9 Responses to “With Rainy Days Come Reading Lists.”

  1. J.J.S. Boyce

    In fact, I’ve spent most of this evening sorting through my huge Amazon wishlist (when I should have been reading through some of the books currently piled up on my floor). I’ve made things worse for myself by recently accepting recommendations from friends, not to mention checking out the AV Club Web Site. Here’s a brief selection of books I plan on finishing/starting/buying soon:

    The Manga Guide to Molecular Biology by Masaharu: As a science teacher I feel I should know more about this topic, and since the Manga Guide to Statistics was so good, this seems like a good bet.

    The Secret Life of Trees by Tudge: Very interesting and the edition I purchased was pricey but beautiful.

    The Years of Rice and Salt by Robinson: I’ve never dabbled in alternate history before, but the premise of this one — what if Christian Europe was wiped out by plague and Muslim and Chinese civilizations became dominant — is intriguing.

  2. Tyler

    Currently reading: “The 4 Hour Work Week” and “The Sound and the Fury”

    Rainy weather makes me think of either a lack of soccer, or the ever growing puddles at UBC.

  3. Nabila

    I’m glad I like books, because otherwise life as a grad student would have been horrible.

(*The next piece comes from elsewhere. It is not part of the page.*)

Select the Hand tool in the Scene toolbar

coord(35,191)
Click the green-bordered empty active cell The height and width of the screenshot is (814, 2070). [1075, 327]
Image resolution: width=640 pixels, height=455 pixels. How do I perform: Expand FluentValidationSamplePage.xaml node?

I have tonnes of suggestions, but among those you should definitely read:

    Iqbal’s ‘Javidnama.’ IKBLC has the Arberry translation – which I believe is the definitive version. Read it. It will change your life in some form or another – plus it’s absolutely beautiful. Think Rumi’s ‘Masnavi’ but written in the 1900s and featuring al-Afghani and such.

    Also, Ken Follet’s ‘Pillars of the Earth.’ So good, and so hard to put down. It’s historical fiction – my favourite genre (which is why I love Salman Rushdie so much – speaking of whom, if you haven’t already, pick up/read ‘Satanic Verses’ for its aesthetic and literary brilliance).

  4. Dave Semeniuk

    Recently purchased used paperbacks:
    Travels with Charlie – John Steinbeck
    Even Cowgirls Get the Blues – Tom Robbins

  5. Matt

    Coming to the end of Pynchon’s ‘Against the Day’.

    Also, working my way through George Saunders’ ‘Pastoralia’ and the Fall issue – ‘Medicine’ – of Lapham’s Quarterly.

    Really good stuff, all around. Can’t recommend them enough.

  6. Joanne

    Half of a Yellow Sun – Chimamanda Ngozi Adichie, historical fiction – Nabila, you would love this one. If you haven’t read it already

    The Greatest Show on Earth – Richard Dawkins, got it as an audiobook – and it’s cool because Dawkins is narrating.

  7. Shagufta Pasta

    Wow, awesome recommendations! Thanks so much for commenting! I’m pretty excited about my next trip to the library and bookstore. 🙂 Keep them coming please! Every comment makes my heart so happy.

  8. Eunice

    Ayaan Hirsi Ali- Infidel- amazing and inspiring
    I’ve also discovered this little paperback called Notes to Myself:My Struggle to become a person offering much insight each time I go back to it.

  9. Florin

    Buddha – Deepak Chopra

    a cool fictional sort of story about the life of Buddha from childhood. it’s quite interesting, enlightening, and you can’t go wrong with Chopra!